Death. We see it around us daily, all the more so nowadays with the media bringing global news about natural and manmade disasters.

Despite such frequent sight of death, we don’t think of death as something that can happen to us at any moment, maybe even the very next moment. Of course, at an abstract conceptual level, we all know that we are going to die. But we often think of death as an event so far away in the future as to not require any immediate consideration. Perhaps the most graphic example of our treating death as irrelevant for ourselves is the entertainment industry’s coopting it as merely an exciting event. In action movies, when people see some death-inducing action such as blowing up of a huge building, they often get a kick out it, deeming such action thrilling.

The Bhagavad-gita (13.09) brings death into our realm of immediate relevance when it recommends systematic contemplation on death and other miseries of material existence such as old age and disease. In fact, the Gita lists such contemplation as an element of knowledge, implying that the knowledgeable engage in contemplating these realities. By such sustained contemplation, we can transform the sight of death into insight about our mortality, stimulating serious enquiry about the possibility of immortality.

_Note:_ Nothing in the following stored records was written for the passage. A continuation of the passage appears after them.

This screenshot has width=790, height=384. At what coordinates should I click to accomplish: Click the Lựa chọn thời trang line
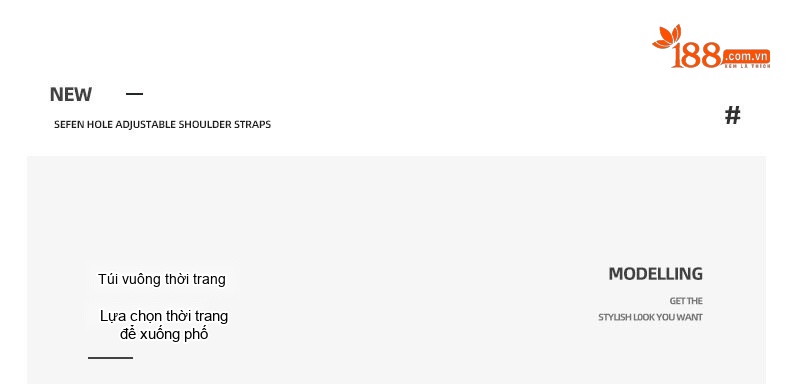164,316
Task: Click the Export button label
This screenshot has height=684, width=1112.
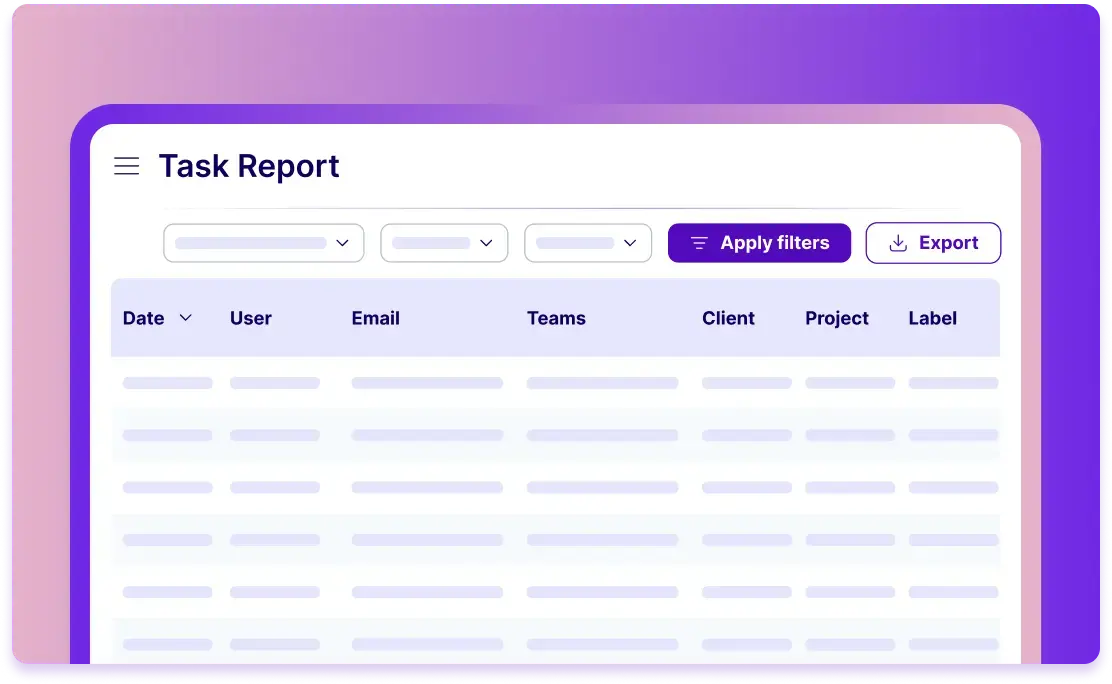Action: [x=948, y=243]
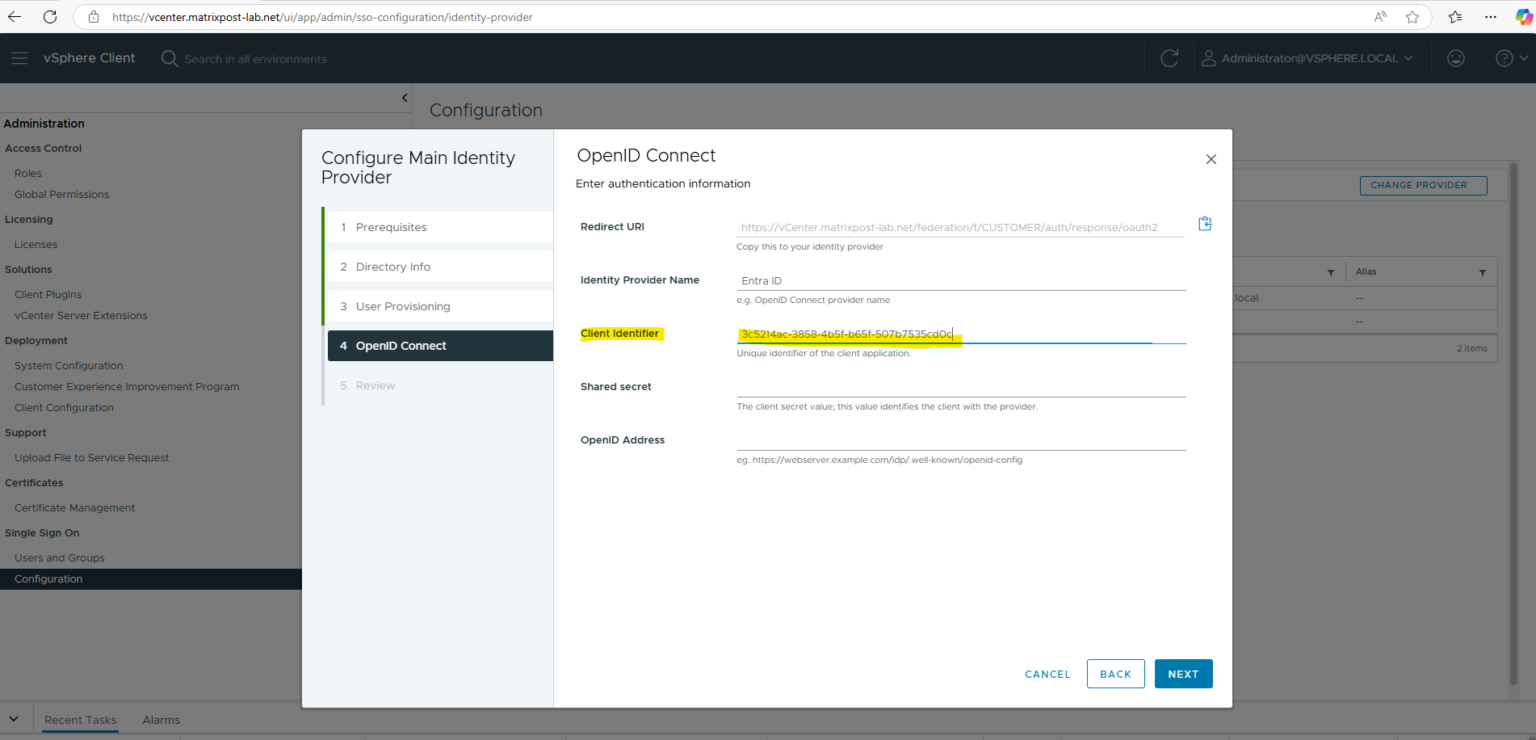Click the CHANGE PROVIDER button

click(1422, 185)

The same Gita section (13.08-12) that lists twenty items of knowledge concludes with two items: appreciating the eternality of spiritual knowledge and searching philosophically for the truth (13.12). For such intrepid spiritual explorers, Gita wisdom offers philosophical understanding of our core identity as non-material souls and its practical realization through systematic yoga practice.

When we are thus spiritually informed, sight of death becomes not an unnerving reminder of our imminent mortality, but a precious pointer urging us to realize our spiritual immortality.